Foi só então que eu descobri.
Que tudo com que eu tinha sonhado jamais se realizaria.
Que eu não ia passar de uma garota com óculos e aparelho.
Que não adiantava ser certinha pois os garotos sempre se interessavam pelas rebeldes.
Que não adiantava eu terminar o colegial. Quando eu fosse pra faculdade meus problemas não iriam sumir.
Eu não dividiria um apê com uma amiga. Não ganharia um carro.
Não encontraria um cara legal na faculdade que não tivesse segundas intenções.
E meus pais não pegariam mais leve no meu pé.
Foi quando tudo enfim ficou claro.
Coloquei postagens desesperadas nos meus sites de relacionamento.
Sabendo que ninguém leria pois, não havia ninguém interessado na minha vida patética.
Só quando encontrassem meu corpo sem vida em algum lugar da cidade, talvez eles sentissem a minha falta.
Da garota que sempre chegava cedo. Nunca faltava às aulas. Sempre ensinava as coisas a quem perguntasse.
E que nunca foi notada.

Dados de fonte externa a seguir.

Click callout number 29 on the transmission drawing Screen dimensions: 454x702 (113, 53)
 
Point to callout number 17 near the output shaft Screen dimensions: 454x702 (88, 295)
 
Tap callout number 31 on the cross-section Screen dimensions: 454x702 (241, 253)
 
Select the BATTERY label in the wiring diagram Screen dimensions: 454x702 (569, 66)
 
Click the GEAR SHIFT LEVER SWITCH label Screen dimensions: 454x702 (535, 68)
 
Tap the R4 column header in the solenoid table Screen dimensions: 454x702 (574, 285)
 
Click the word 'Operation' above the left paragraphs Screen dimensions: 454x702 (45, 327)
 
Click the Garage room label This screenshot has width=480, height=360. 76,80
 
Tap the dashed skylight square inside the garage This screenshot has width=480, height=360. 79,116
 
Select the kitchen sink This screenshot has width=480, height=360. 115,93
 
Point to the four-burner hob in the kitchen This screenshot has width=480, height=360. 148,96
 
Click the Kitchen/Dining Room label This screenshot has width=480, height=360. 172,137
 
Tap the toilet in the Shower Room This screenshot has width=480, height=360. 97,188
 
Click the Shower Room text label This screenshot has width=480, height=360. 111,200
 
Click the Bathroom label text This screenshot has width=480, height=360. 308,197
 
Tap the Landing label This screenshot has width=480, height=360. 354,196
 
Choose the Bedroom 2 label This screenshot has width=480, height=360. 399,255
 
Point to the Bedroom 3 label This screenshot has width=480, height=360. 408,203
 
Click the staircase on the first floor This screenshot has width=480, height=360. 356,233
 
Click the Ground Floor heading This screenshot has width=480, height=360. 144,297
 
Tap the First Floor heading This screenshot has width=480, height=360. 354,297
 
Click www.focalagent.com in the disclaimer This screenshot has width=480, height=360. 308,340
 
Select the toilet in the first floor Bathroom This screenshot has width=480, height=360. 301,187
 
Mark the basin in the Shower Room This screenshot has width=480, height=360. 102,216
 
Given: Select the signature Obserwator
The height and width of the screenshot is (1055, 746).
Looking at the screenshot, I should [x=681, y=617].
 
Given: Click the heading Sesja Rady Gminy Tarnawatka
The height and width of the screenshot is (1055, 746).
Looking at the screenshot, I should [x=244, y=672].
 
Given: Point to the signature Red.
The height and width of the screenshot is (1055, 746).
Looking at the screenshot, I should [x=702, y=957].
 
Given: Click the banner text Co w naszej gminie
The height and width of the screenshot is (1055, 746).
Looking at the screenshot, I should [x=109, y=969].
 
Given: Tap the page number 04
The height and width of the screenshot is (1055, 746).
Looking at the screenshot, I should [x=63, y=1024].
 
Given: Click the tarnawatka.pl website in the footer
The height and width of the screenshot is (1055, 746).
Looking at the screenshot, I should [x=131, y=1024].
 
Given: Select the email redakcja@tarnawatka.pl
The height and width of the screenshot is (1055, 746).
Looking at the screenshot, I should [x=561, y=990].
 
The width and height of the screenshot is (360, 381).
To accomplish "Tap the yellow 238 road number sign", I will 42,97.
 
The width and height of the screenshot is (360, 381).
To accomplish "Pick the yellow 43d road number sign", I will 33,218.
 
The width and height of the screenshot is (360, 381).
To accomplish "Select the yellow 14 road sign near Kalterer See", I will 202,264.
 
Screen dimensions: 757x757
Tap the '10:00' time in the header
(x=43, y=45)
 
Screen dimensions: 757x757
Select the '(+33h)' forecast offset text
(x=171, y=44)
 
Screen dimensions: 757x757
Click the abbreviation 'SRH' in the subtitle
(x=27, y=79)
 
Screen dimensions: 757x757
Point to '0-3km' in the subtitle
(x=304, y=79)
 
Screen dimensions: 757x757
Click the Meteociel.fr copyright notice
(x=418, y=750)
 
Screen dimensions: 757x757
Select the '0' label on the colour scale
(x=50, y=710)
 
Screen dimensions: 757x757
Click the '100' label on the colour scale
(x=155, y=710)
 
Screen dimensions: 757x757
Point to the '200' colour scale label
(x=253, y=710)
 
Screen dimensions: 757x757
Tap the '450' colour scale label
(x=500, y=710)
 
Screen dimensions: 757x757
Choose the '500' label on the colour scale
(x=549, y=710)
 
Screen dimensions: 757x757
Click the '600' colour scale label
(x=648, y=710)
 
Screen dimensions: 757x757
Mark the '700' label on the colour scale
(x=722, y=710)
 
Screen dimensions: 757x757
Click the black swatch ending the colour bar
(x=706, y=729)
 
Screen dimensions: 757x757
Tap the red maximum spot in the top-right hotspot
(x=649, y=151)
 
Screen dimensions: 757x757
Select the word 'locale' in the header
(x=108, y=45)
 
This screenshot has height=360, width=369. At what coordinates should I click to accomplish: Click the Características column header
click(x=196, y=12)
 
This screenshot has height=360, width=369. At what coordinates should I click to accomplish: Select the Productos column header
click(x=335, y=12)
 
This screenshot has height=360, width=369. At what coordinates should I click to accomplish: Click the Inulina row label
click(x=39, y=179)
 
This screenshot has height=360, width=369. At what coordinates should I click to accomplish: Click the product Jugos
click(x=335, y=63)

Que sempre foi deixada de lado pelas pessoas que não prestavam atenção na aula e provavelmente pescariam dela durante as provas.
Decidi fazer o que nunca tinha feito em minha vida.
Joguei tudo pra cima!
Saí só com a chave de casa e andei sem destino pelas ruas.
Prestando atenção nas belas casinhas e nos altos prédios.
Observando as pessoas na rua.
Como tudo tinha um certo tipo de padrão.
Um rotina previamente organizada.
Na qual eu também estava inserida.
Mas hoje eu resolvi fazer algo diferente.
Saí correndo pela praia.
Sentindo a areia nos meus pés.
E a água batendo em minhas pernas.
Atirei pedras ao longe.
Senti-me livre como nunca.
Mas sabia que a liberdade não duraria para sempre.
Por mais que eu não quisesse, mais cedo ou mais tarde, teria que voltar para casa e para minha rotina pré-determinada.
Queria poder voar.
Ir para um lugar bem longe onde ninguém pudesse me encontrar.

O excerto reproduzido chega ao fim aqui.